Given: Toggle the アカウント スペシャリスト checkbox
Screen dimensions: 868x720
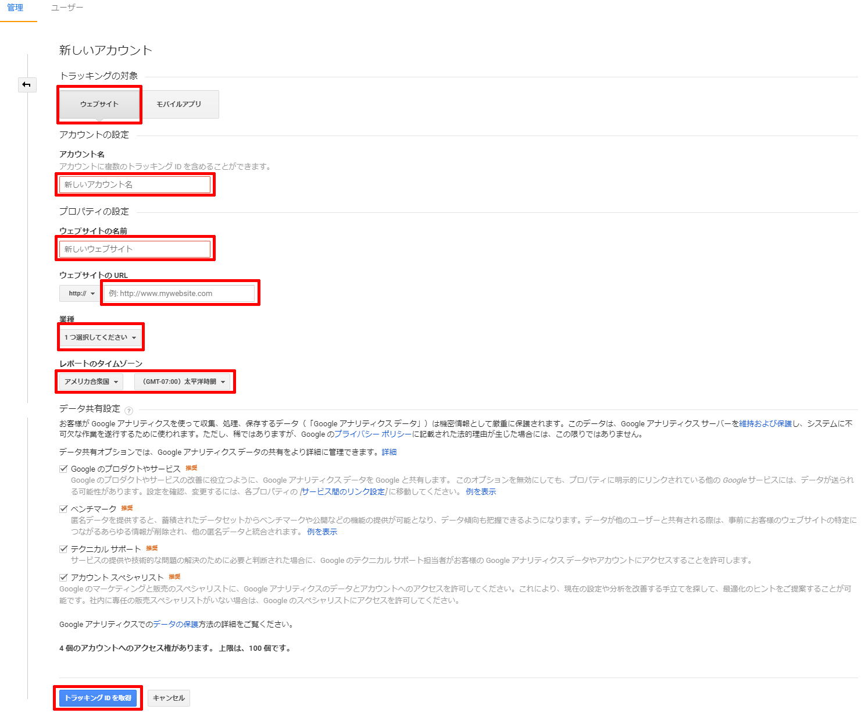Looking at the screenshot, I should tap(64, 578).
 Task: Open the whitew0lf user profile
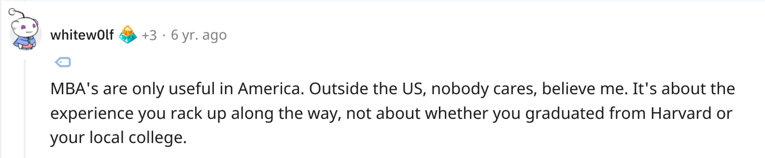[x=82, y=35]
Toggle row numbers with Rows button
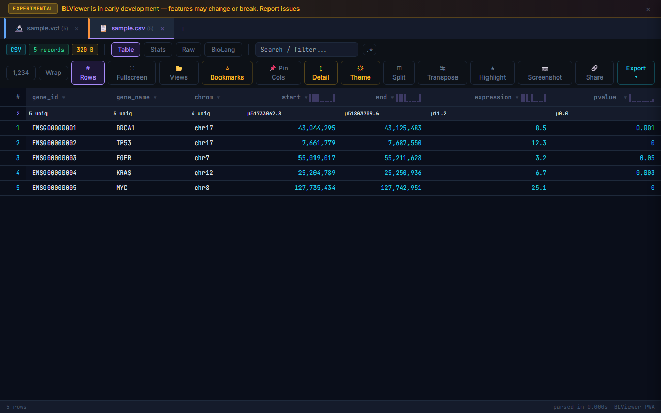Screen dimensions: 661x413 point(88,73)
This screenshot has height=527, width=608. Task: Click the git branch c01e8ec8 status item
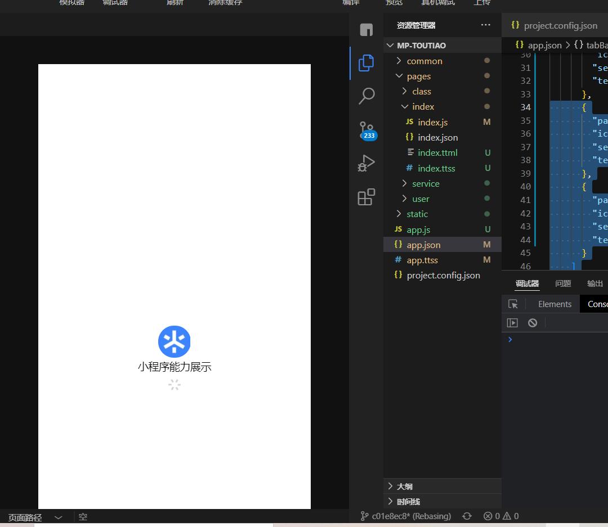click(406, 516)
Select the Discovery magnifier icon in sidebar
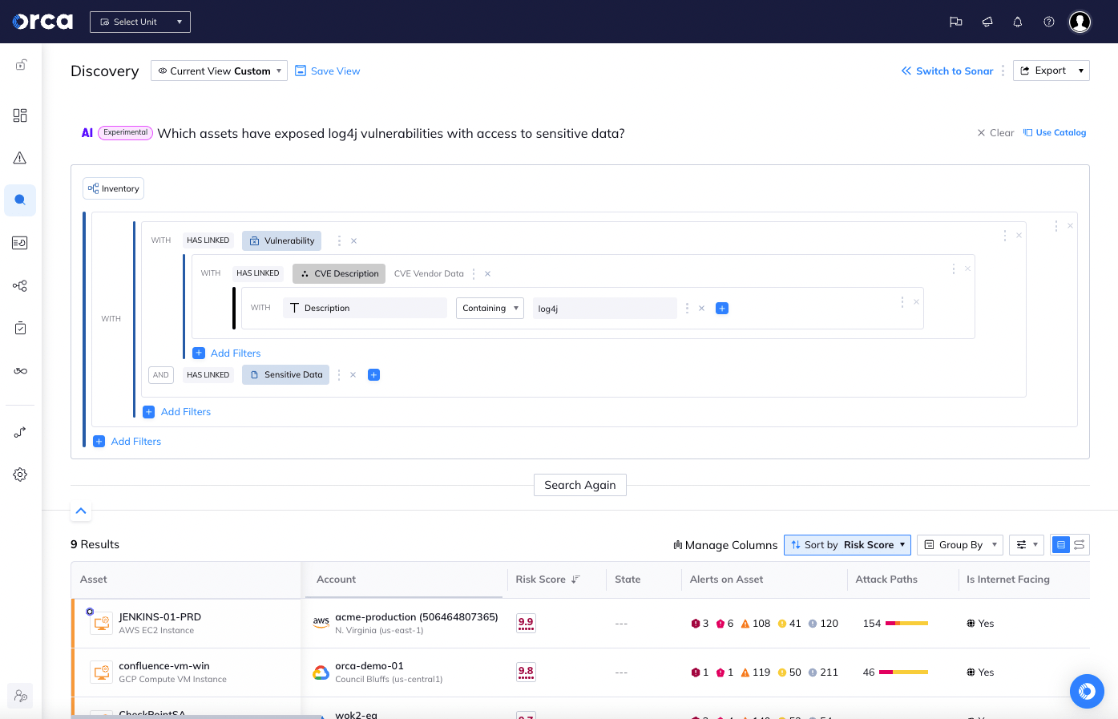Viewport: 1118px width, 719px height. point(20,200)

+--

# Exercise prompt
Take the entries above and restate them word for word, minus their images.

# Result for this task
Given: Toggle the アカウント スペシャリスト checkbox
Screen dimensions: 868x720
Looking at the screenshot, I should tap(64, 578).
 Task: Open the whitew0lf user profile
[x=82, y=35]
Toggle row numbers with Rows button
Screen dimensions: 661x413 point(88,73)
This screenshot has height=527, width=608. Task: Click the git branch c01e8ec8 status item
click(406, 516)
Select the Discovery magnifier icon in sidebar
Viewport: 1118px width, 719px height. point(20,200)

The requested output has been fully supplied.